Я немного поел и попил. Походный паек у зеленых был необычайно питательным, и на день мне хватало совсем немного пищи. Однако желудок требовал большего, по привычке хотелось еще жевать и глотать, а после еды оставалась смутная неудовлетворенность, хотя умом я понимал, что уже сыт.
Сидя под деревом, я вскоре почувствовал, как меня одолевает странная, необоримая усталость, подобная той, что охватила меня прошлой ночью после восхождения по лестнице. Заснуть в этом лесу было сущим безумием… безумием… Что-то во мне противилось этому, но волны сна уже накатывали на меня, и я погрузился в них.
Вокруг вода, она поднимается все выше и выше, смыкается надо мной! Я потерял Орсию, я тону в реке…
Задыхаясь, я проснулся. Нет, воды не было. Я погрузился в скопления, в волны мха, я был в них до подбородка, а свисающий с дерева мох покрывал лицо. В ужасе я рванулся, пытаясь сбросить с себя жуткое одеяло, но не смог пошевельнуть ни рукой, ни ногой, словно меня связали. Мох, окруживший меня, не давал оторваться от ствола дерева. Неужели я действительно сгину в этом потоке? Я снова резко рванулся и, повернув голову, обнаружил, что мох над лицом раскачивается, не затрудняя дыхания, а путы вокруг тела не давят и не нарушают кровообращения.

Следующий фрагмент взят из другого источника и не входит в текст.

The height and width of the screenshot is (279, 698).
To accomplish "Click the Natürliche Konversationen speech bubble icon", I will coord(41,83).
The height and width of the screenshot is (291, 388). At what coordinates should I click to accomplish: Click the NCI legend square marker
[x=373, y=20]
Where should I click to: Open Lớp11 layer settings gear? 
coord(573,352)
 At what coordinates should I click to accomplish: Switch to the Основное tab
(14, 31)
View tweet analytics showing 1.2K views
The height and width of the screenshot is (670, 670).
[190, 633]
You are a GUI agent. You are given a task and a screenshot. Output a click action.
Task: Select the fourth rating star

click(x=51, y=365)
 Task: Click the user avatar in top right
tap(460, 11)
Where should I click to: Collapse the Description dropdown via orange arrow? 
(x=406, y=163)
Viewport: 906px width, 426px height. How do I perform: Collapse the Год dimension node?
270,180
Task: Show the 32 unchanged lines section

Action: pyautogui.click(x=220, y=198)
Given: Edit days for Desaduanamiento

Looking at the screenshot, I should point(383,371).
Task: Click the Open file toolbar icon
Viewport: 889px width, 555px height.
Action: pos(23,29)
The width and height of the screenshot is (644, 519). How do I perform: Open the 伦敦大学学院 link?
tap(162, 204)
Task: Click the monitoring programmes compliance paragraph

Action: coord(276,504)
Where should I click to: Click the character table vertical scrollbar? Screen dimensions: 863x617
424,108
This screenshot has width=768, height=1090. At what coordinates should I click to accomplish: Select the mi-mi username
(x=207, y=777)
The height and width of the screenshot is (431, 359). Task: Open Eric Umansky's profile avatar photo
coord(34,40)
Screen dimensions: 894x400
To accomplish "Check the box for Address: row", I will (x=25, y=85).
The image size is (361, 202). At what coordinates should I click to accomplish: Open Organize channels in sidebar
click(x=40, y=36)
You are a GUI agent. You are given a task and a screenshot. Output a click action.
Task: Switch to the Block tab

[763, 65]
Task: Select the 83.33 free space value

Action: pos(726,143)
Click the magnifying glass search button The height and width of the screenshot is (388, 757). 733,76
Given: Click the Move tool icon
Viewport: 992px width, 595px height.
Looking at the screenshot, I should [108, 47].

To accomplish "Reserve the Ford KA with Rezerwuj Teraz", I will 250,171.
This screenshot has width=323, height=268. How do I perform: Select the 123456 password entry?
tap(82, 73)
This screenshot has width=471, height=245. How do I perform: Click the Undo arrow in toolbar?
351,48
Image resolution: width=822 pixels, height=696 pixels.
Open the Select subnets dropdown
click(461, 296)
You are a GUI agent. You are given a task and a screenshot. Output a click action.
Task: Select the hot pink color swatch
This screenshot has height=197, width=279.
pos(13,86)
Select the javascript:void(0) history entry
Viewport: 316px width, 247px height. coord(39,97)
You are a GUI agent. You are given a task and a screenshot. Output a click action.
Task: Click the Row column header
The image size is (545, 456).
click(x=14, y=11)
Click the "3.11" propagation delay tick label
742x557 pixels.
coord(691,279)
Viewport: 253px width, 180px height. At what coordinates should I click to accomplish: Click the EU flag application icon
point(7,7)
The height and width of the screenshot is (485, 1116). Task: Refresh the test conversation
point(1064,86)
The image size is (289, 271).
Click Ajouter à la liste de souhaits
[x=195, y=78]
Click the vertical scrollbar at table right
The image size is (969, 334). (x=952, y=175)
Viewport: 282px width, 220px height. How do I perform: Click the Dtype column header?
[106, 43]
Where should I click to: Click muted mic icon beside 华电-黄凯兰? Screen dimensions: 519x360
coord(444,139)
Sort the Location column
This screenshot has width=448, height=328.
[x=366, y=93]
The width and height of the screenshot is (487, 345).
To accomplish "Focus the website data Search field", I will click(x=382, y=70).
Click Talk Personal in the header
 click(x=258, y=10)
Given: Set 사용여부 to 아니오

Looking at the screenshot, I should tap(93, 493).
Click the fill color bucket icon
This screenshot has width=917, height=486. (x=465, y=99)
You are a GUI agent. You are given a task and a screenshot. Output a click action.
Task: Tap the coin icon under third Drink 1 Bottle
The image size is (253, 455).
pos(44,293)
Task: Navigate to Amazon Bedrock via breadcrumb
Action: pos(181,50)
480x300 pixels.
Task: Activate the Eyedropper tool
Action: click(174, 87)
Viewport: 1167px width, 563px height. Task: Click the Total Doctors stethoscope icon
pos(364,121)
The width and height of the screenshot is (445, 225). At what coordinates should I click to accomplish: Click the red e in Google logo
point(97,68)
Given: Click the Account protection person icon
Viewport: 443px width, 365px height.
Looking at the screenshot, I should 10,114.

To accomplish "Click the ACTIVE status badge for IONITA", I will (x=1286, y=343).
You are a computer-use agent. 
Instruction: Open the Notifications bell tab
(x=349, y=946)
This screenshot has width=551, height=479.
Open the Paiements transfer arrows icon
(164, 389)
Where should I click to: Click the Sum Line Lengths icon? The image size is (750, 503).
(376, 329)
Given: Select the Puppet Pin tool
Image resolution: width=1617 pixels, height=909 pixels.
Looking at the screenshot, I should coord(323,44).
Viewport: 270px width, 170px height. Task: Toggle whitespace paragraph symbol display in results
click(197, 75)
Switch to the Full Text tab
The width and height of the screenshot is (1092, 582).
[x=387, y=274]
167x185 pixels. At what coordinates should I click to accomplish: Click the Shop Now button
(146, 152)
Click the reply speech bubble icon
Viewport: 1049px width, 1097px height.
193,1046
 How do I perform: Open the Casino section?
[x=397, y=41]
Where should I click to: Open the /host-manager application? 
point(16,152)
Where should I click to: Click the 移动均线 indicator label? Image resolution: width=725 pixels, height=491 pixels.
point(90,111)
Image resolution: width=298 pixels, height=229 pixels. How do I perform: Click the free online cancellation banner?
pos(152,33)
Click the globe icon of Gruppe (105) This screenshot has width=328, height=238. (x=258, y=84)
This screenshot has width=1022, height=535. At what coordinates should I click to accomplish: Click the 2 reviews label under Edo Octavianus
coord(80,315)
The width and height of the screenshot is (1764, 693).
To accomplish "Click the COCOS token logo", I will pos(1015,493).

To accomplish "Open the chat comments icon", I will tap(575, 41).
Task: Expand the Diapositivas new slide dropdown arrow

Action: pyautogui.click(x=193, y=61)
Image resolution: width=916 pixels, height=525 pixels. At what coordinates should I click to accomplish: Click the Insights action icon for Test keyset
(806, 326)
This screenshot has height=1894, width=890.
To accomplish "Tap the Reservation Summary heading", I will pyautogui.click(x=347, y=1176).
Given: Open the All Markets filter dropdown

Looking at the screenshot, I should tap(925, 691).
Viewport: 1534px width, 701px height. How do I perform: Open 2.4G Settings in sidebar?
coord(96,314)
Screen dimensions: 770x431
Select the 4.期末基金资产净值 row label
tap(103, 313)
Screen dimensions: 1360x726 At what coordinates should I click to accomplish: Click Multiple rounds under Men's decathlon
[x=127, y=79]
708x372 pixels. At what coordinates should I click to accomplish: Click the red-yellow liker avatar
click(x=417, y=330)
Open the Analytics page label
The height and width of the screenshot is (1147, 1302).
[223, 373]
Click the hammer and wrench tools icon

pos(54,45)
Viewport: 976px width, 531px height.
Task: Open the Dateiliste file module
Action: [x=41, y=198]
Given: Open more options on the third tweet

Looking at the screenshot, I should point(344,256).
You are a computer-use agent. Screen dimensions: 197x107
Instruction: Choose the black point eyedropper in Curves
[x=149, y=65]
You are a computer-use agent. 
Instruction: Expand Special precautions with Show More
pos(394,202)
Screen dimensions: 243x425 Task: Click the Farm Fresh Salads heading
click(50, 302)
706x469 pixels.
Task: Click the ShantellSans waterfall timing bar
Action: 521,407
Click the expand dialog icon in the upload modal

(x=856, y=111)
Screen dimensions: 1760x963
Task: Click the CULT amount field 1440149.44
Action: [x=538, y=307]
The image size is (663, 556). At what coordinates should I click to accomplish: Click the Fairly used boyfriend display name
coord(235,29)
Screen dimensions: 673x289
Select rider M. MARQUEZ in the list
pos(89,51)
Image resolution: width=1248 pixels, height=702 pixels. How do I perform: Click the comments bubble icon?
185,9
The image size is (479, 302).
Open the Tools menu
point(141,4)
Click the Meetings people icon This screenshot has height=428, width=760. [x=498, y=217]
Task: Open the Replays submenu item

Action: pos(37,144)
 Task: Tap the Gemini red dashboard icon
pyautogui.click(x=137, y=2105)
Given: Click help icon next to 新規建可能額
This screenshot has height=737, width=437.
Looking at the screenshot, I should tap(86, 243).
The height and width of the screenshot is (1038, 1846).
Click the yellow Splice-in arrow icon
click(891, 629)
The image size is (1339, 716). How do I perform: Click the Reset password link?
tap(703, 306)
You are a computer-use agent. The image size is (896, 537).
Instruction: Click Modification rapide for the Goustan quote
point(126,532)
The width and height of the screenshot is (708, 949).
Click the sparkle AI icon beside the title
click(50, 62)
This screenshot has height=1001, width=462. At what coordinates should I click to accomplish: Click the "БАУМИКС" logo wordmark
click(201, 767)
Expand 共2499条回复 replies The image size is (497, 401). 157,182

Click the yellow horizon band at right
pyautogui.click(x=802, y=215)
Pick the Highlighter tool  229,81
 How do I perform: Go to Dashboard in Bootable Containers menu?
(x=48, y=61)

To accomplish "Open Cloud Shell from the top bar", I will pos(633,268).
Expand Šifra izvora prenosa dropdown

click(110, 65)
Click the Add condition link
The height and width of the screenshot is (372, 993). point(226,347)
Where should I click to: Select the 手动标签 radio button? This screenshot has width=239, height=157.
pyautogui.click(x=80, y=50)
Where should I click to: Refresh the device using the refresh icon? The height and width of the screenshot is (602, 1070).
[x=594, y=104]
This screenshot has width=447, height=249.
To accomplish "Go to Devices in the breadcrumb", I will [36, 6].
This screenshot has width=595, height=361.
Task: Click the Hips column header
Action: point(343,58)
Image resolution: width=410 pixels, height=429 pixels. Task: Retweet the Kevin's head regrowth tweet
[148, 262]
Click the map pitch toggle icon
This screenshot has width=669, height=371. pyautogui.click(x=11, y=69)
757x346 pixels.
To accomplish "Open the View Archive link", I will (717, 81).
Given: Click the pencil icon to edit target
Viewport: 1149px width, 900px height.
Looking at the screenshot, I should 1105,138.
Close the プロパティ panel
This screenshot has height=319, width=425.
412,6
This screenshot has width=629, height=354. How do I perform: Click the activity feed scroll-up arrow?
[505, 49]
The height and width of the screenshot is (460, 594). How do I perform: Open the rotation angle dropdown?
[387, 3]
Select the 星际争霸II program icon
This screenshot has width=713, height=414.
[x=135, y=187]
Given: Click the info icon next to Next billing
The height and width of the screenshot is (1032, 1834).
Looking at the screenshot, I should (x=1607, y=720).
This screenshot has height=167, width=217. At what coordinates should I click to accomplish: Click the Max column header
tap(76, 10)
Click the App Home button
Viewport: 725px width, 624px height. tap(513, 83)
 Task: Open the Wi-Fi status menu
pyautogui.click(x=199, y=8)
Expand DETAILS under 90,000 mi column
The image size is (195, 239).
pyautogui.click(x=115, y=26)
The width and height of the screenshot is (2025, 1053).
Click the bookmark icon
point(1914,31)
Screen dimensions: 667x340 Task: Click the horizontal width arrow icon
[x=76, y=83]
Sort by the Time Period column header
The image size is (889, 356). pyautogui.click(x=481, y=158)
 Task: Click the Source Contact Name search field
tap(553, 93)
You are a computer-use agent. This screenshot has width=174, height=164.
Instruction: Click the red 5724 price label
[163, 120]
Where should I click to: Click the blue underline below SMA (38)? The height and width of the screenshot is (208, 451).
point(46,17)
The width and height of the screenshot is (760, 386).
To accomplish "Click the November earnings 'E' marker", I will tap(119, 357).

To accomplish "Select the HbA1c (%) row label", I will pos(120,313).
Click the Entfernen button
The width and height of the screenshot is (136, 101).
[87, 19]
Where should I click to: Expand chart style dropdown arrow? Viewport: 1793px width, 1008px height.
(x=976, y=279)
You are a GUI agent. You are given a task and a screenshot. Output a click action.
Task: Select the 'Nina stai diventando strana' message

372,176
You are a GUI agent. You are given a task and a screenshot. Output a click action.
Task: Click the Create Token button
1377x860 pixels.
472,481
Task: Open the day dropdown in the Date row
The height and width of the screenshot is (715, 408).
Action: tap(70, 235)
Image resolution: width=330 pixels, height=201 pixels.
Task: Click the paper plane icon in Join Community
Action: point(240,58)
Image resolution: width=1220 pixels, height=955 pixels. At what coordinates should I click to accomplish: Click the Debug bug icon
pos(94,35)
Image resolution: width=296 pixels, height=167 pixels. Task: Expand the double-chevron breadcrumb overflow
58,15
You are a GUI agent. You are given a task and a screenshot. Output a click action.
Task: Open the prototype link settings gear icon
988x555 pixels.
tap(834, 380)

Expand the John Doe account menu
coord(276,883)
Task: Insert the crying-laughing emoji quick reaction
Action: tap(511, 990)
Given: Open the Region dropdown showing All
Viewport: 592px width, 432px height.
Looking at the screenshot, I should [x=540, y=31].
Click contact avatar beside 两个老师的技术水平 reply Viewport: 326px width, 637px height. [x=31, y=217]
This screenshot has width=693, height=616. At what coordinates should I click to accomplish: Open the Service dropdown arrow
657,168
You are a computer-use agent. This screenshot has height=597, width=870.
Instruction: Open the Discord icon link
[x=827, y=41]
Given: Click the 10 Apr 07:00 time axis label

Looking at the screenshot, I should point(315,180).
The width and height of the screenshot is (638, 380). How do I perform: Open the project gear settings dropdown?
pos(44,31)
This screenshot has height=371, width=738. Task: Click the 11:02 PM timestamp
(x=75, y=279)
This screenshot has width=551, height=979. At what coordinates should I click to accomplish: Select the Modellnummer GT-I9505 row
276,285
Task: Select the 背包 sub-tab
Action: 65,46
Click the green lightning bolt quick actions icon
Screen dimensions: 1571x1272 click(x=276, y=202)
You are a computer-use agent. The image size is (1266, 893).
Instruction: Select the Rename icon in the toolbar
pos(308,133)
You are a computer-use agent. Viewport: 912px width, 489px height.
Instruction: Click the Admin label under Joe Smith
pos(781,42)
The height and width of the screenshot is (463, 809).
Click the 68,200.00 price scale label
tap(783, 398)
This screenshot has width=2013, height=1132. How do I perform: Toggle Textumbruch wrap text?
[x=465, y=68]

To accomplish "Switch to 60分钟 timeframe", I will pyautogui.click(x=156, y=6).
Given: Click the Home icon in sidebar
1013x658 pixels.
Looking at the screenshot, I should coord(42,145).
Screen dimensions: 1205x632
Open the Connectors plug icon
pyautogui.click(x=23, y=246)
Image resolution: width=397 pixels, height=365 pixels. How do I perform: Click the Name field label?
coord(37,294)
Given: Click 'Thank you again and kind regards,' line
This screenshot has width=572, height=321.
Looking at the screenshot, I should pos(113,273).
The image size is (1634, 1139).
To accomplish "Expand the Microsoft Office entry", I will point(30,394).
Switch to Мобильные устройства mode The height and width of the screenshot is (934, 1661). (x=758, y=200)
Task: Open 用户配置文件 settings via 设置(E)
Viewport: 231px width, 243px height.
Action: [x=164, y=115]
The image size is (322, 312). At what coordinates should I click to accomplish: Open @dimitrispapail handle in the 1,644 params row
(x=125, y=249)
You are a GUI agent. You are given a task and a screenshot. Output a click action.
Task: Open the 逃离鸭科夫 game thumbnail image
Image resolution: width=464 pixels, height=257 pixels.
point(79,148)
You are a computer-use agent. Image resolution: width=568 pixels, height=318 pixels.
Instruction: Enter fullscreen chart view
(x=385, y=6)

Я был пленником, но моей жизни пока ничто не угрожало.
Однако это было слабое утешение. Прекратив борьбу, я прижался затылком к стволу. В темноте под деревьями сияли звезды. До сих пор я не присматривался к ним, но теперь вдруг заметил, что они расположены в два ряда, уходящих влево от меня, – словно нарочно выстроились, чтобы указать путь! Вот только кому и куда?
Подул ветер, мох, свисающий с деревьев, зашуршал. Кроме этого шороха, ничто не нарушало тишину – ни стрекот цикад, ни крик ночного хищника.
Я перевел взгляд на опутавший меня мох – густые пряди тянулись не из земли, а с ветвей. При свете лесных звезд я увидел, что петли мха ослабили захват на ветвях, готовые упасть на меня. Мне сразу припомнились рассказы сулькарских моряков о неизвестных растениях в далеких южных странах, эти растения питаются человеческой плотью и кровью, захватывая жертву, как хищные звери. Пошевелившись, я заметил, что путы вокруг ушибленной ноги чуть ослабли и я могу изменить ее положение, словно то, что держало меня, прочитало в моих мыслях жажду облегчения и отозвалось на нее.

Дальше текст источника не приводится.